The Development of a Clinical Measure of Sensory Processing Behaviors for Toddlers with Autism Spectrum Disorders

Thursday, May 15, 2008
Champagne Terrace/Bordeaux (Novotel London West)
10:30 AM
A. Ben-Sasson , Department of Occupational Therapy, University of Haifa, Haifa, Israel
M. B. Kadlec , Anatomy and Neurobiology, Boston University, Boston, MA
Background: Toddlers with autism spectrum disorders (ASD) exhibit a range of responses to sensory stimuli, from sensitivity to seeking behaviors, with varying degrees of impact on participation in activities. There are no assessments for toddlers that directly measure the presence of sensory behaviors in learning and play contexts. 

Objectives: (1) Investigate the reliability and validity of a clinician-based measure of sensory processing behaviors. (2) Examine the concordance between parent report and clinicians’ observations of sensory behaviors. Methods: This study included 48 toddlers with ASD with a mean age of 28 months, 76% boys, and a mean Mullen developmental quotient of 62. The Sensory Processing Impact Child Evaluation (SPICE; Ben-Sasson & Kadlec), an observational measure designed for the current study, included 21 sensory behavioral responses grouped into three scales: Seeking, Under-responsivity, and Over-responsivity. The presence of behaviors was coded from videos during a battery of assessments in the laboratory. Parent data were collected from the Infant Toddler Sensory Profile (ITSP; Dunn, 2002).
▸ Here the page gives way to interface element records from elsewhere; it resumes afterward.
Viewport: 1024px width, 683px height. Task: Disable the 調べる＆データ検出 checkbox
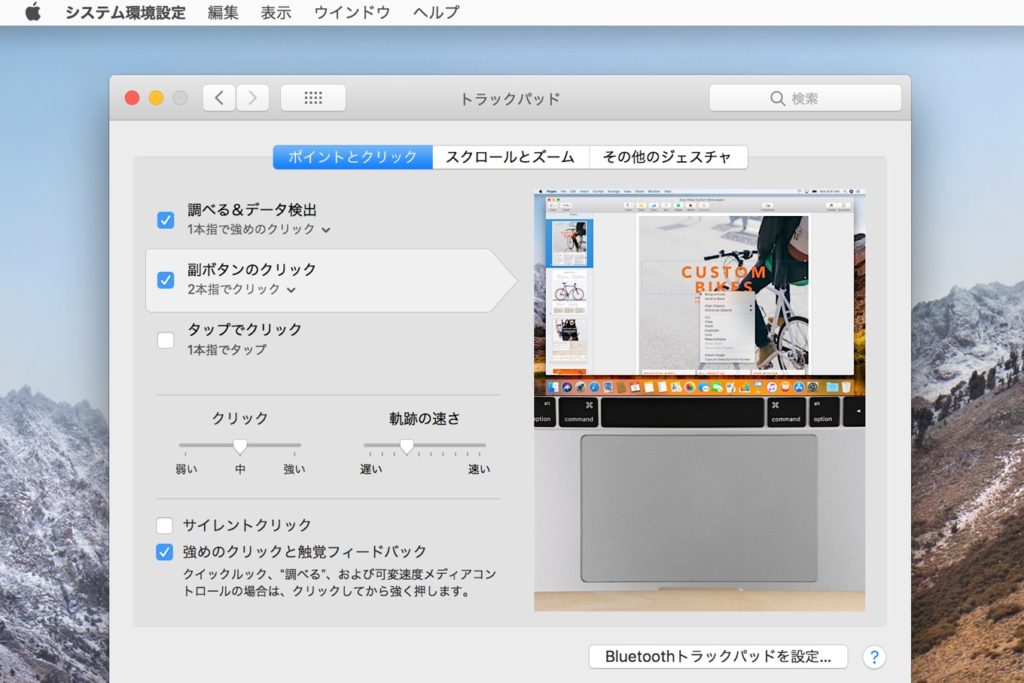tap(166, 220)
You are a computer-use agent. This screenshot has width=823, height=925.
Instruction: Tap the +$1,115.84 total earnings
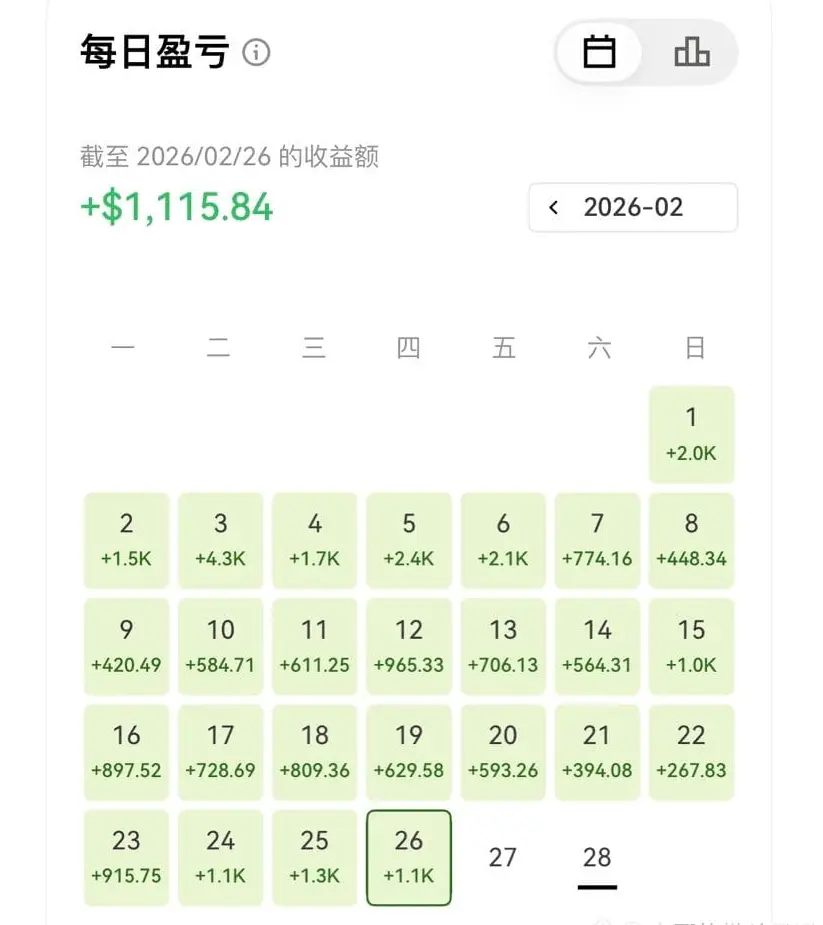177,207
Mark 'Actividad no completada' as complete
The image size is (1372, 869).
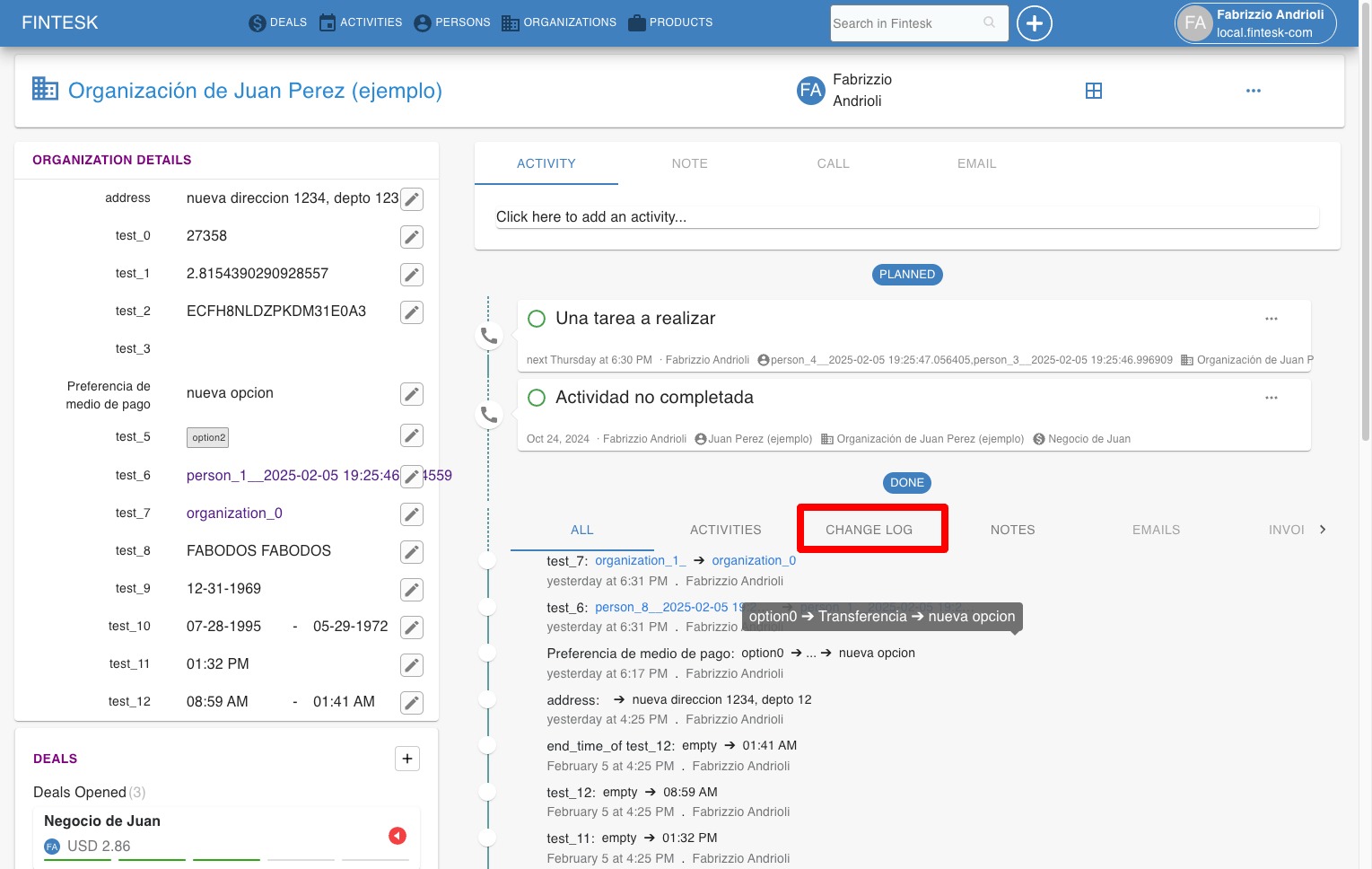tap(537, 398)
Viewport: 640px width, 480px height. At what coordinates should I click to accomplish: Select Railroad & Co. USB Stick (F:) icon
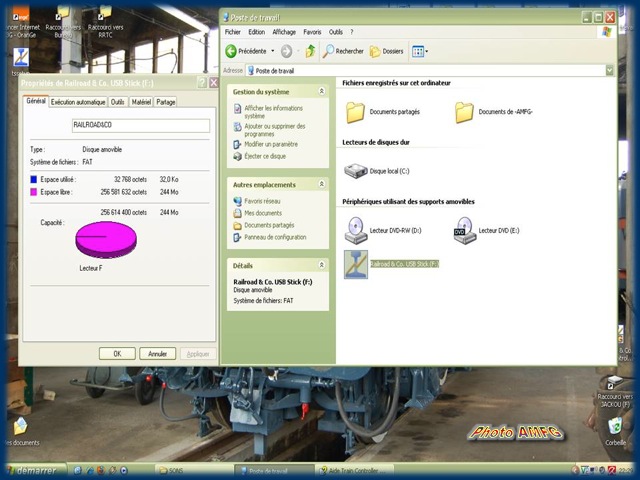point(356,264)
Results: Inter-rater reliability ICC(2,2) on the SPICE was 0.83 for the Total score, 0.62 for Seeking, 0.89 for Under-responsivity, and 0.80 for Over-responsivity. For comparable items, Seeking was observed for toddlers an average of 64% on the SPICE compared with 55% on the ITSP, Under-responsivity was 26% on the SPICE compared to 60% on the ITSP, and Over-responsivity was 17% on the SPICE versus 59% on the ITSP. Although Seeking was the most frequently coded sensory behavior, a higher percentage of toddlers had extreme (>2SD above age norms) ITSP Under- and Over-responsivity scores (77% and 29% respectively) than extreme Seeking scores (0%).
Conclusions: Findings highlight the need for valid and reliable methods to assess sensory behaviors in multiple contexts through parent and clinician’s perspectives so that interventions can match the demands required for children’s participation in the various contexts.